Inteligência coletiva


Se a ascenção da maré automobilística que caracteriza o século XX corresponde principalmente a um desejo de potência individual, o crescimento do ciberespaço, por sua vez, corresponde antes a um desejo a um desejo de comunicação recíproca e de inteligência coletiva. A esse respeito, é um erro comum confundir a auto-estrada eletrônica e o ciberespaço. O ciberespaço não é uma infra-estrutura técnica particular de telecomunicação, mas uma certa forma de usar as infra-estruturas existentes, por mais imperfeitas e disparatas que sejam. A auto-estrada eletrônica remete a um conjunto de normas de software, de cabos de cobre ou de fibras óticas, de ligações por satélite etc. Por outro lado, o ciberespaço visa, por meio de wqualquer tipo de ligações físicas, um tipo particular de relação entre as pessoas.

LÉVY, Pierre – 1999 pg. 124

No final dos anos 80, a comunicação baseada em informática permitiu aos jovens metropolitanos cultos criarem um movimento de exploração e construção dedos um espaço de encontro, compartilhamento e invenção coletiva. Se compararmos a Internet a um grande novo oceano informacional, devemos ressaltar a importância pequenos afluentes que o alimentam. Estes afluentes podem ser constituídos por redes independentes de empresas, associações, universidades, até o menor dos ambientes online que compôe o ciberespaço.

LÉVY, Pierre – 1999 pg. 125/126


Aqueles que fizeram crescer o ciberespaço são em sua maioria anônimos, amadores dedicados a melhorar constantemente as ferramentas de software de comunicação, e não os grandes nomes, chefes de governo, dirigentes de grandes companhias cuja mídia nos satura.
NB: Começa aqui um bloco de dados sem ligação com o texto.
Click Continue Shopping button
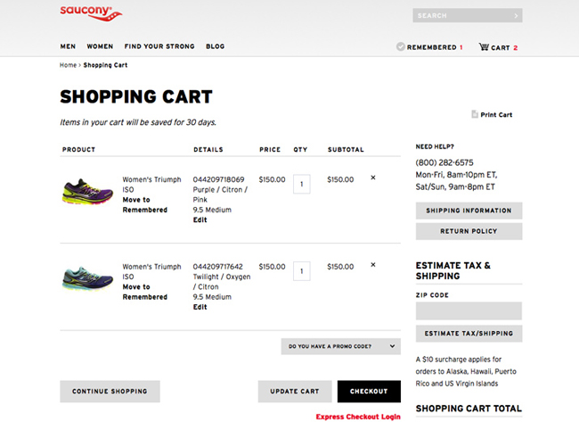 (x=110, y=392)
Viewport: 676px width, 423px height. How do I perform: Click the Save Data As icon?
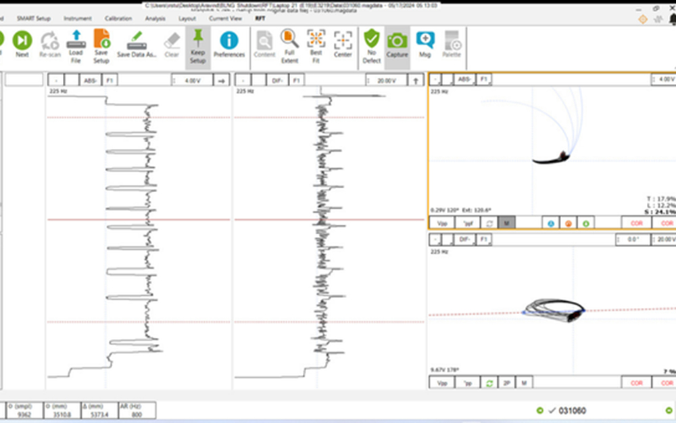click(x=137, y=41)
Seria preciso falar dos visionários dos primeiros anos, como Engelbart e Licklider que, desede o início dos anos 60, pensavam que deveríamos colocar as redes de computador a serviço da inteligência coletiva, dos técnicos que colocaram para funcionar os primeiros correios eletrônicos e os primeiros fóruns, os estudantes que desenvolveram, distribuíram e aperfeiçoaram os primeiros programas de comunicação entre computadores, os milhares de usuários e administradores de BBS... Símbolo e principal florão do ciberespaço, a Internet é um dos mais fantásticos exemplos de construção cooperativa internacional, a expressão técnica de um movimento que começou por baixo, constantemente alimentado por uma multiplicidade de iniciativas locais.
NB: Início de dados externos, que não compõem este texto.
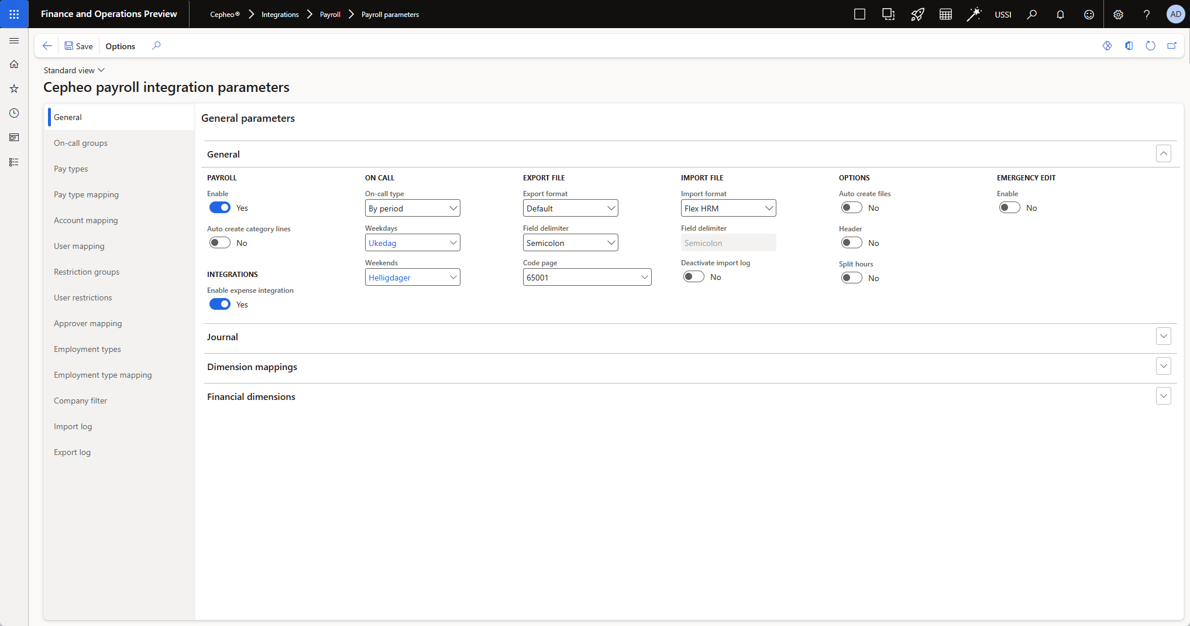
Task: Open the notifications bell icon
Action: coord(1060,14)
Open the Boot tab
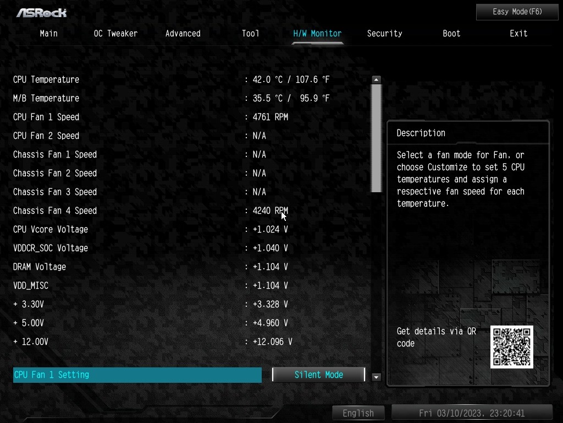The width and height of the screenshot is (563, 423). (451, 34)
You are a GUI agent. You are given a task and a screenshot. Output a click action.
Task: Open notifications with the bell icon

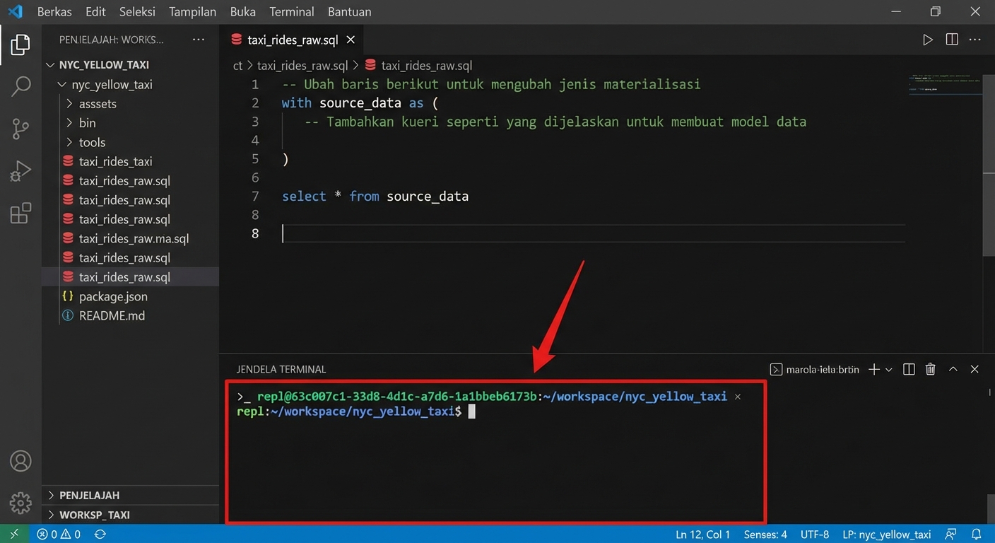click(x=977, y=534)
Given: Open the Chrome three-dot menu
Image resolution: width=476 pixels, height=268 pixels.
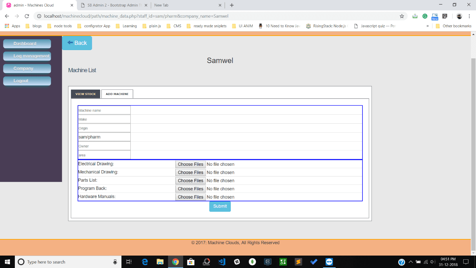Looking at the screenshot, I should pyautogui.click(x=469, y=16).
Assim como a correspondência entre indivíduos fizera surgir o ‘‘verdadeiro’’ uso do correio, o movimento social que acabo de mencionar inventa provavelmente o ‘‘verdadeiro’’ uso da telefônica e do computador pessoal: O ciberespaço como prática de comunicação interativa, recíproca, comunitária e intercomunitária, o ciberespaço como horizonte de mundo virtual vivo, heterogêneo e intotalizável no qual cada ser humano pode participar e contribuir. Qualquer tentativa para reduzir o dispositivo de comunicação às formas midiáticasanteriores (esquema de transmição ‘‘um-todos’’ de um centro emissor em direção a uma perieria receptora) só pode empobrecer o alcance do ciberespaço para a evolução da civilização, mesmo se compreendemos perfeitamente – é pena – os interesses econômicos e políticos em jogo.

LÉVY, Pierre – 1999 pg. 126

Em resumo, podemos dizer que o ambiente virtual deve atingir a compatibilidade ou interoperabilidade generalizada. Qualquer um deve poder acessar de qualquer lugar as diversas comunidades virtuais e seus produtos. O ciberespaço deve ser uma ferramenta de organização de comunidades de todos os tipos e de todos os tamanhos e permitir que os coletivos inteligentes articulem-se entre si.